(What you should do):
Please repeat the lines below exactly. Begin with the line containing "White House releases" and go on through the line containing "Business (257, 13)".

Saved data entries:
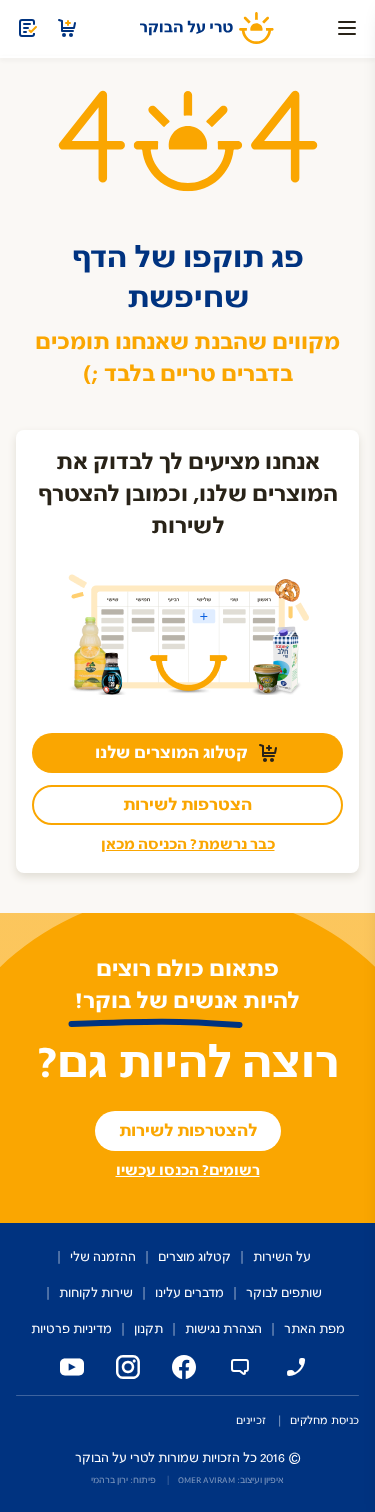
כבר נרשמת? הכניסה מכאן (188, 844)
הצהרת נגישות (223, 1329)
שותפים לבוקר (284, 1293)
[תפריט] (347, 28)
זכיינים (251, 1420)
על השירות (282, 1257)
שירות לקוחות (96, 1293)
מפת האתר (314, 1329)
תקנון (148, 1329)
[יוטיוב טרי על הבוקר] (68, 1367)
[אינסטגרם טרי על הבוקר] (124, 1367)
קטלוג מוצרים (194, 1257)
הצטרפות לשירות (187, 805)
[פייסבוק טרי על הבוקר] (180, 1367)
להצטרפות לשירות (188, 1131)
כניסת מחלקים (324, 1420)
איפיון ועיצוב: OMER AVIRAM (231, 1480)
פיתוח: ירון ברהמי (123, 1480)
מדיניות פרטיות (71, 1329)
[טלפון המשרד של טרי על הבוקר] (292, 1367)
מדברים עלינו (189, 1293)
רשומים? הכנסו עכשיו (188, 1170)
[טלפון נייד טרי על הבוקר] (236, 1367)
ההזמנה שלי (103, 1257)
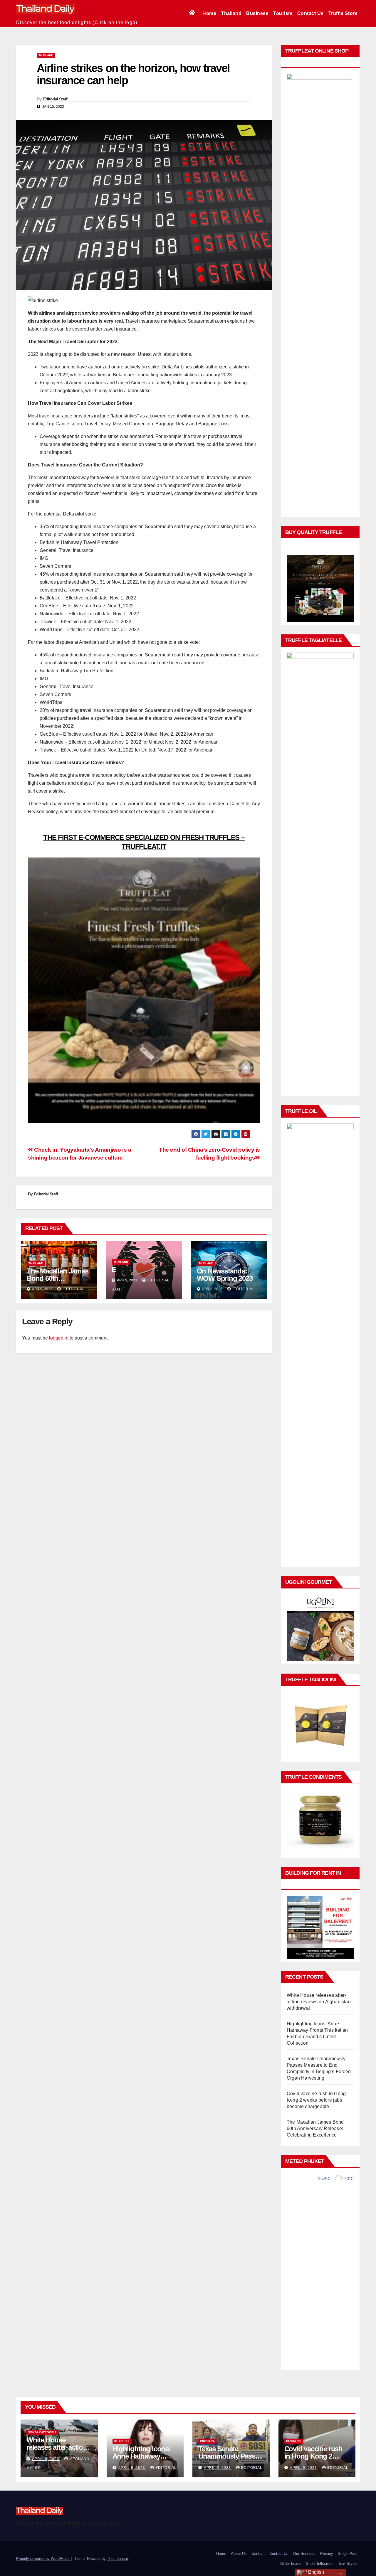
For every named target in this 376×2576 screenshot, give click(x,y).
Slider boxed (290, 2563)
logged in (58, 1337)
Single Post (347, 2553)
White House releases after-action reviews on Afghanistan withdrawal (319, 2002)
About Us (239, 2553)
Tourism (283, 13)
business (293, 2441)
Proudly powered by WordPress (43, 2558)
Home (209, 13)
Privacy (326, 2553)
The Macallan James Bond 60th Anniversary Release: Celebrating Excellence (315, 2128)
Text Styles (347, 2563)
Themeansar (117, 2558)
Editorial (73, 1289)
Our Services (304, 2553)
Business (257, 13)
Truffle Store (343, 13)
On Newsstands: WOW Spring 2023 (225, 1274)
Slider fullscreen (319, 2563)
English (315, 2572)
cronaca (207, 2441)
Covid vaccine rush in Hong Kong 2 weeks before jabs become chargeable (316, 2100)
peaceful (122, 2441)
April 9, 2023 (46, 2459)
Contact (258, 2553)
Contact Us (310, 13)
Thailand (231, 13)
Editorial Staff (55, 99)
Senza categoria (42, 2432)
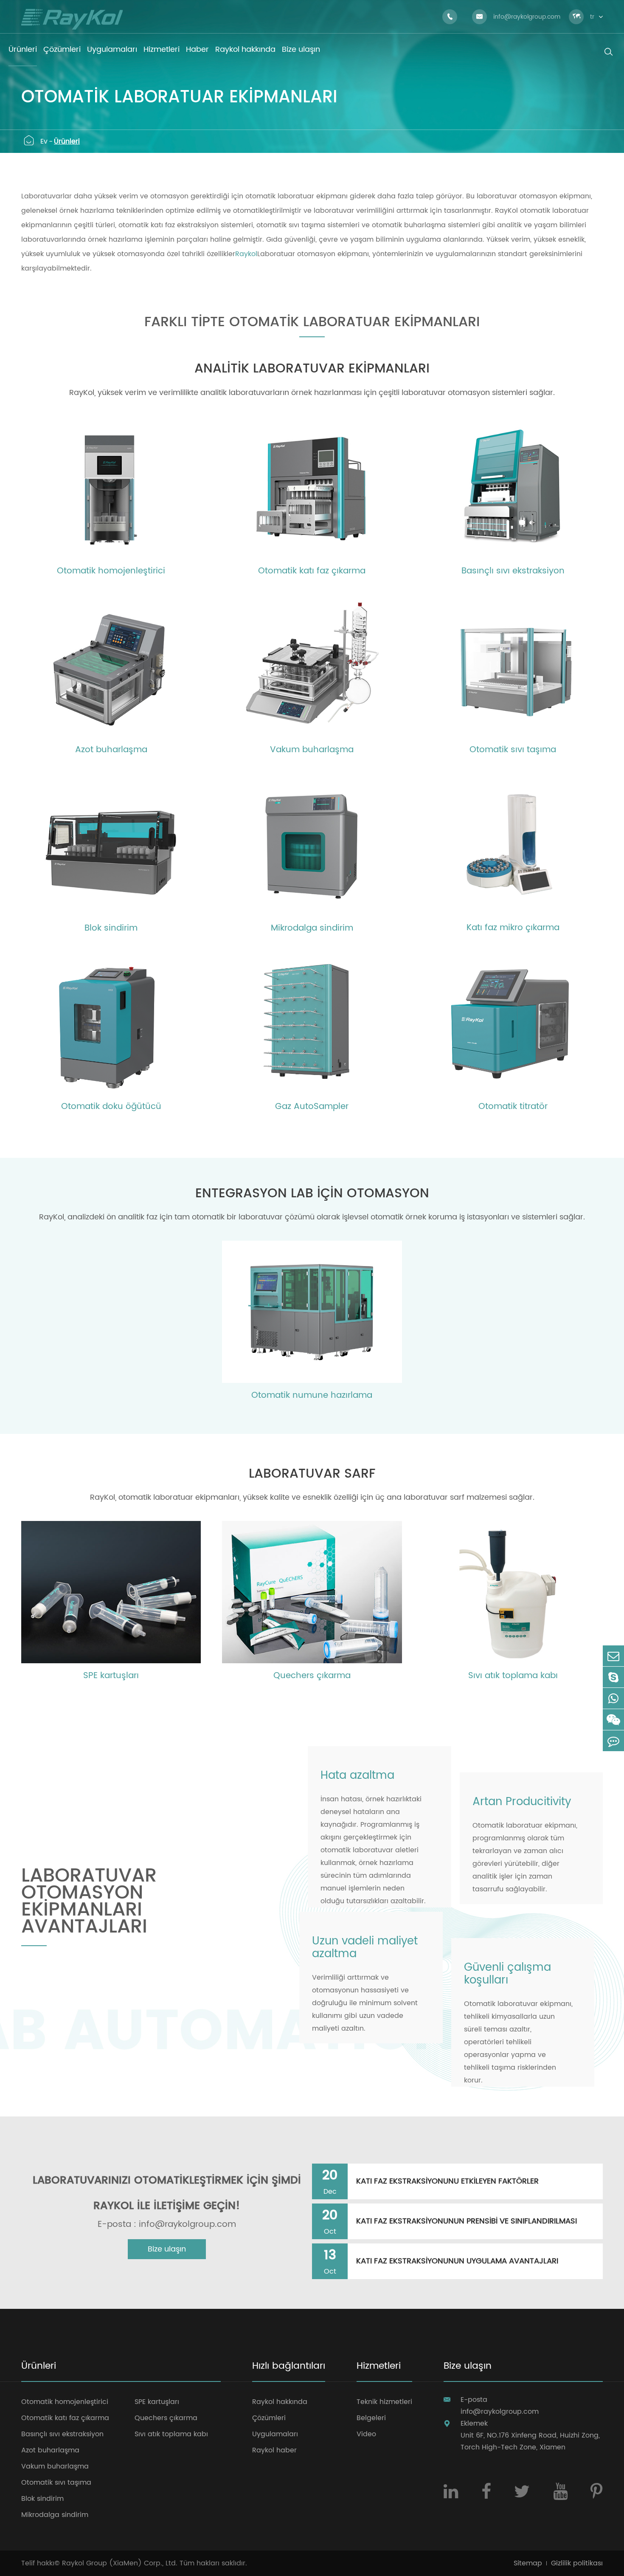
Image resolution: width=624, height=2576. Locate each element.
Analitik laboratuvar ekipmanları (312, 369)
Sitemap (528, 2563)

(Answer section):
White House releases after-action reviews on Afghanistan withdrawal (319, 2002)
About Us (239, 2553)
Tourism (283, 13)
business (293, 2441)
Proudly powered by WordPress (43, 2558)
Home (209, 13)
Privacy (326, 2553)
The Macallan James Bond 60th Anniversary Release: Celebrating Excellence (315, 2128)
Text Styles (347, 2563)
Themeansar (117, 2558)
Editorial (73, 1289)
Our Services (304, 2553)
Business (257, 13)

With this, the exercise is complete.